Si tratta quindi solo dell’ultima conquista che avvicina ancora di più il traguardo di una vita ‘con’, sempre più equiparabile a quella ‘senza’, Hiv. Sulla “long life”, infatti, delle persone con Hiv si concentrano le sfide di tutta la comunità scientifica e delle Associazioni di pazienti. Le persone con Hiv oggi vivono più a lungo e sono quindi esposti a un maggior rischio di sviluppare delle patologie che non sono legate solo alla loro malattia. “Queste comorbidità nei sieropositivi si manifestano prima rispetto al corrispondente sieronegativo di pari età”, ha precisato Andreoni.

L’attenzione globale però deve rivolgersi anche a porre al centro il paziente. In questo senso uno strumento utile è rappresentato proprio dai Patient Reported Outcomes su cui oggi si apre un convegno dedicato. “Cosa mi aspetto dalla vita? Beh, questo è un interrogativo che, oggi, le persone con Hiv possono rivolgersi al pari delle altre. Ecco perché è importante promuovere ogni nuovo strumento utile a calibrare al meglio il percorso di cura, come ad esempio l’utilizzo dei Patient Reported Outcomes nella pratica clinica”, ha affermato Simone Marcotullio, Co-chair dell’incontro. “I Patient Reported Outcomes possono davvero essere lo strumento operativo per un approccio proattivo e preventivo per la salute globale della persona”.
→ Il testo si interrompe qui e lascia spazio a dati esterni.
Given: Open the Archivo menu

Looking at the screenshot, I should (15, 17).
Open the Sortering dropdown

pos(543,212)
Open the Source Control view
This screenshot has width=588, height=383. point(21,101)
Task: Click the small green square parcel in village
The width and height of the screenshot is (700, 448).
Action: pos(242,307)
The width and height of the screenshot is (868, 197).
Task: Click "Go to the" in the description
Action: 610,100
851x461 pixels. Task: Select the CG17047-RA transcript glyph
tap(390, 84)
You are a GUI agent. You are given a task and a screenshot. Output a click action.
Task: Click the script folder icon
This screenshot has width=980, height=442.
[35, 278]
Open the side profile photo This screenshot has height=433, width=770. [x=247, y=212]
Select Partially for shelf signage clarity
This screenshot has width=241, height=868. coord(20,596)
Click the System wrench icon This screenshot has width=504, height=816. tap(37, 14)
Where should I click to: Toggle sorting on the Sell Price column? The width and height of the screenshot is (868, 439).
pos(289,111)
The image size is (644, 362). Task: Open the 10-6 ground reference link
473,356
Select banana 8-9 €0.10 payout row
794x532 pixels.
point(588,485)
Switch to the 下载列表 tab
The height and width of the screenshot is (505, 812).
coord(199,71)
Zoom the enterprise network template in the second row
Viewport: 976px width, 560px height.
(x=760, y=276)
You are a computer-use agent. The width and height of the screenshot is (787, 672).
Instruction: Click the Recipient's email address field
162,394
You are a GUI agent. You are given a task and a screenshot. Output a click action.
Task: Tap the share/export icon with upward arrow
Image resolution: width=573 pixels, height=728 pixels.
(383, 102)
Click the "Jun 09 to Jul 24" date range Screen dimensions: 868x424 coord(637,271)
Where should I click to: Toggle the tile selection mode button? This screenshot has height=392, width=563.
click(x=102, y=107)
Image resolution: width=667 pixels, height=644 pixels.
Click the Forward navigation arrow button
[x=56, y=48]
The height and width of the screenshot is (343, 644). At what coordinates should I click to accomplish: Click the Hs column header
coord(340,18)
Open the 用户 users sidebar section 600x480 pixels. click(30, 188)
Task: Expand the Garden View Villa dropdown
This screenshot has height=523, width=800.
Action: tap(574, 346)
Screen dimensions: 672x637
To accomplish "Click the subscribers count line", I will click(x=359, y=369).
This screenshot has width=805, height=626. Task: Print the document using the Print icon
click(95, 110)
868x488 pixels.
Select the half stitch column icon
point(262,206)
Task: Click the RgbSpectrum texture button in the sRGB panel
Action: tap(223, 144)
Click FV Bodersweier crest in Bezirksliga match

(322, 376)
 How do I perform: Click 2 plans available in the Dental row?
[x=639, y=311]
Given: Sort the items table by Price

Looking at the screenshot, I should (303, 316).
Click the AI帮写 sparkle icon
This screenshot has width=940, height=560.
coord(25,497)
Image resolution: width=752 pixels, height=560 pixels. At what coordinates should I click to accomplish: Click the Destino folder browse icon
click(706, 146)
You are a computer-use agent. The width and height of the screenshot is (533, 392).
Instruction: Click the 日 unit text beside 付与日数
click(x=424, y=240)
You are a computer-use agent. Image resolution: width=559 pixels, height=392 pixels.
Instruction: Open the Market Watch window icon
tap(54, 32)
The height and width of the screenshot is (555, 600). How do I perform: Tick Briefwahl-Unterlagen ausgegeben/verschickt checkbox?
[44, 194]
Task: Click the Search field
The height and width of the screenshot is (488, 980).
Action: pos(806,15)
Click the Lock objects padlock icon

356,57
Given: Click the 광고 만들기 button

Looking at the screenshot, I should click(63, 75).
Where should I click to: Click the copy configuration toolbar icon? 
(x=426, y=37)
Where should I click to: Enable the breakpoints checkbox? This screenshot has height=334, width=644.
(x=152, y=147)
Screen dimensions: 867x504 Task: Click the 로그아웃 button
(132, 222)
La misurazione di aspetti della vita del paziente come il benessere fisico e psicologico, l’aderenza, i sintomi, ecc.  riportati dal paziente stesso senza intermediazione del medico o di altre figure, si è rivelata estremamente utile nella gestione clinica dell’infezione da Hiv. Come ha spiegato Antonella Cingolani, Co-chair dell’incontro e Dirigente Medico e Ricercatore Universitario presso l’Università Cattolica S. Cuore, Fondazione Policlinico A. Gemelli, “è dimostrato che sintomi riportati dai pazienti siano più strettamente correlati con misure di qualità della vita rispetto a quanto riportato dal medico. Inoltre più elevati livelli di sintomatologia riportati dai pazienti, o dubbi riguardo a possibili effetti collaterali, sono associati a più bassi livelli di aderenza alla terapia e quindi ad un rischio aumentato di fallimento terapeutico e di progressione della malattia e a un rischio aumentato di interruzione del rapporto di fiducia con il proprio medico curante”.

Innovazione scientifica e componente sociale però non sembrano procedere di pari passo. “Le condizioni sociali delle persone con HIV sono per molti aspetti rimaste quelle di 20 anni fa. Il timore di essere rifiutati, discriminati e trattati diversamente costringe tante persone con Hiv a vivere nell’ombra. E questo ha delle conseguenze inevitabili in termini di accesso al test e alle terapie. Abbiamo bisogno di interventi che affrontino la complessità del benessere delle persone con Hiv, cercando di smantellare il muro di sospetto che le tiene separate da chi si considera sieronegativo”, ha concluso Giulio Maria Corbelli, Vice Presidente Plus Onlus.